Is telecom's voice business dead ?

I think sadly YES, many of today’s voice players will be unless they can stop thinking like Telcos and adapt to new market realities – One of the take away from recently held Capacity Asia.

All Telco executives feel that there are still ways to make money in the voice business, but they aren’t the old ways of making money, and voice players better discover new ways and fast. The voice margins already so low, particularly in market like India, that being in the voice business is almost close to “slavery”. There is major impact from OTT players like Skype on the voice business, but Telcos had no one to blame but themselves for Skype’s success at their expense.

The Voice service providers are “so strangled by the telecoms way of thinking,” seeing India’s voice tariffs, which are so low. I hope that service providers might offer voice for free and make money from it in other ways, such as advertising. But no one will consider this because the shareholders still think like telecoms. They think inside the box when the only thing inside the box is a dead body!

Once a Facebook executive in Singapore was asked, “Since Facebook has 800 million users, why not charge them a dollar a month and make $9.6 billion a year? He replied: ‘That’s a telco’s mindset’.”
“Telcos are not good innovators. But they are good at engineering and operating networks.
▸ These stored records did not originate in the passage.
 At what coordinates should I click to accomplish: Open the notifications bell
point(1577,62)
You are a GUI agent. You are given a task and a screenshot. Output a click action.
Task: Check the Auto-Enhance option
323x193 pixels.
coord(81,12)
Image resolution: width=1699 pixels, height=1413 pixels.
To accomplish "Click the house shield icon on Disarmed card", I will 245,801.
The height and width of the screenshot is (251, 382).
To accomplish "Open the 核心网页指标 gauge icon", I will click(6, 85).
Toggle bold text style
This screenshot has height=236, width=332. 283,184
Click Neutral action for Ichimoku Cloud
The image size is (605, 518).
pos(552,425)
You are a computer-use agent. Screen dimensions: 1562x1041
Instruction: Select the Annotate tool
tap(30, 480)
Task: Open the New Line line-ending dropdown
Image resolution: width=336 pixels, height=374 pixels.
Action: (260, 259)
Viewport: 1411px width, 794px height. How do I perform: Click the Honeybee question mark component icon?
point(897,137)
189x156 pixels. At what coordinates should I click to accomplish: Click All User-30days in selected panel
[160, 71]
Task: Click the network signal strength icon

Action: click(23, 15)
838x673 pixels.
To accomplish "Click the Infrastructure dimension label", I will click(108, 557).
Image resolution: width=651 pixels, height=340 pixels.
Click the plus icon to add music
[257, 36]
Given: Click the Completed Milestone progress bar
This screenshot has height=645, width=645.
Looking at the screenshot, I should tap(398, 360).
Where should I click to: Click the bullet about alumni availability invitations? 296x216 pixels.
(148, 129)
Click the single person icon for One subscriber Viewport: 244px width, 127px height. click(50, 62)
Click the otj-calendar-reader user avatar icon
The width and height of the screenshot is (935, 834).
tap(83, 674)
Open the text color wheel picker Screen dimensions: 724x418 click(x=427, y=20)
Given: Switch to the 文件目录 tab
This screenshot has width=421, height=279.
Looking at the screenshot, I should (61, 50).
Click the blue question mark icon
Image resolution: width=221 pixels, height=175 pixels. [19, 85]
They don’t make apps, but they partner with those who do and layer our superior network and engineering experience, and come up with a better customer experience.

Telcos probably couldn’t execute a Facebook-like model where the experience is subsidized, but can create a local flavor of Facebook or Skype in ways that those companies can’t because Telcos know the local markets better.

One important point to note that:
1) The success of OTT services depends on the level of broadband penetration, which creates a distinction between developed and developing markets.
2) In Nepal, or India or Srilanka or Pak, OTT is not such a threat yet, so traditional voice is still thriving.

Recently KDDI’s mobile phone tied up with OTT player ie., Skype and want to make Skype as default option for voice on KDDI’s mobile phones. COO of KDDI says “Skype has had a big impact on our volumes, but we realized we can’t stop it, so we had to look at how to generate new business with it,”

So I feel still lot of business exist for Telcos, they can still rock provided they start thinking differently.


4 comments:

Alexy said...

And i work on enabling skype on mobiles and set top boxes. That makes me one person definitely interested in seeing skype becoming more popular

Alexy said...

As someone developing skype on multiple platforms, my votes for a skype world. i suppose you would have gone through the VOLTE part too, a pure IP based voice calls is possibile in the near future, hopefully.

Bhavya said...

@Alexy : Good to see ur comment as it brings more value to this post :)
Very true, Huawei will soon be getting ip based voice calls in its high end devices.